-- Problem details --
Reproduce the whole piece about a mother helping coach her son's t-ball team on Father's Day, word for word.

-- Text to read --
>>>

A Mother on Father's Day

The wind is cold and I am shivering. The sky is overcast. I turn to the mom next to me on the bleachers and say, "He is NEVER playing football! If I am this cold in June, imagine how I would be out here in November!" I turn back to watch Taiger warming up out on the field. I see him through my "Mother Eyes". His pants are getting short, I need to go get him some new ones. Is his hat staying on over his cornrows? Maybe I should have redone the ends. I am so glad his t-ball shirt was out of the drier in time for today. I wonder if he is too cold...he said he was okay, but maybe he needs a jacket on top of his long-sleeve shirt under his shirt...but three shirts plus a jacket? Would that just be a bit much? He is so cute out there...by FAR the cutest on the team. Look at that cute smile!

I see the coach walking toward me. I know what he is going to say. I kind of want to just stay sitting still and try and keep warm. I am the only Mom on the team who goes out and helps coach on the diamond during the games. Usually there are a couple of Dads out there, too. But no moms. The moms sit on the bleachers chatting and cheering. Today, they are wrapped in blankets staying warm. Moms watch. Dads help. That is where Dads are meant to be. Out there, doing boy things.

My hands are like ice. I stuff them in my hoodie pocket and stand up as the coach looks at me and says, "You ready?" He counts on me now. At the first practice he asked if anyone could come out and help. I jumped up and hurried to third base to help. There were no dads at that practice. It was at 5:00, and I guessed they were all still at work. But when coach asked for help,I was the only Mom who went out. I guessed the t-ball field was the dad's place. I was the only mom on the field. I talked to the boys, told them they were doing well, reminded them to catch the ball or run to home.

<<<

-- Dataset extract --
>>>

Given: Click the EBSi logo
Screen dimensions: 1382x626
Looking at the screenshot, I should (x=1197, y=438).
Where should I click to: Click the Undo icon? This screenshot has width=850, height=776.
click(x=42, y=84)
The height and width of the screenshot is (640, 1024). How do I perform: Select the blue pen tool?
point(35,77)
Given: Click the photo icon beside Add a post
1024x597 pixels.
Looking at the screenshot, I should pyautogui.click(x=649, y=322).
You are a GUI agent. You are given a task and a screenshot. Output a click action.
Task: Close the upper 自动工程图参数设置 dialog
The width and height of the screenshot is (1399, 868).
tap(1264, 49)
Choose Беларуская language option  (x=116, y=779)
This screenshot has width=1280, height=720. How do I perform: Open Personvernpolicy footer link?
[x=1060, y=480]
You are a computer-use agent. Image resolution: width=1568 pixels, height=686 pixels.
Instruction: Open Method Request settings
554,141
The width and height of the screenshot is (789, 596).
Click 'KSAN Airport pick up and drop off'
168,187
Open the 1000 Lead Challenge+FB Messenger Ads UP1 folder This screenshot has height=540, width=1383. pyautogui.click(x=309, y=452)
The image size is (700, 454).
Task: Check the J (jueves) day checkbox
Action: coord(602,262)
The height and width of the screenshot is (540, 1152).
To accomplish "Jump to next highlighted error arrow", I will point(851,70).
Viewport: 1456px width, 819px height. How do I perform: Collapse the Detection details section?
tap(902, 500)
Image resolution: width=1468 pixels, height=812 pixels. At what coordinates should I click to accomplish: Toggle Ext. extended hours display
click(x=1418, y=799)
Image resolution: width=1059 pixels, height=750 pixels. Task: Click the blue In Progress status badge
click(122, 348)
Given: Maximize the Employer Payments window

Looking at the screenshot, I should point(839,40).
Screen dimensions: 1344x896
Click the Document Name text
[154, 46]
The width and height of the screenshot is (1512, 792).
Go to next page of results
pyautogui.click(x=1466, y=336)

<<<

-- Solution for this problem --
A Mother on Father's Day

The wind is cold and I am shivering. The sky is overcast. I turn to the mom next to me on the bleachers and say, "He is NEVER playing football! If I am this cold in June, imagine how I would be out here in November!" I turn back to watch Taiger warming up out on the field. I see him through my "Mother Eyes". His pants are getting short, I need to go get him some new ones. Is his hat staying on over his cornrows? Maybe I should have redone the ends. I am so glad his t-ball shirt was out of the drier in time for today. I wonder if he is too cold...he said he was okay, but maybe he needs a jacket on top of his long-sleeve shirt under his shirt...but three shirts plus a jacket? Would that just be a bit much? He is so cute out there...by FAR the cutest on the team. Look at that cute smile!

I see the coach walking toward me. I know what he is going to say. I kind of want to just stay sitting still and try and keep warm. I am the only Mom on the team who goes out and helps coach on the diamond during the games. Usually there are a couple of Dads out there, too. But no moms. The moms sit on the bleachers chatting and cheering. Today, they are wrapped in blankets staying warm. Moms watch. Dads help. That is where Dads are meant to be. Out there, doing boy things.

My hands are like ice. I stuff them in my hoodie pocket and stand up as the coach looks at me and says, "You ready?" He counts on me now. At the first practice he asked if anyone could come out and help. I jumped up and hurried to third base to help. There were no dads at that practice. It was at 5:00, and I guessed they were all still at work. But when coach asked for help,I was the only Mom who went out. I guessed the t-ball field was the dad's place. I was the only mom on the field. I talked to the boys, told them they were doing well, reminded them to catch the ball or run to home.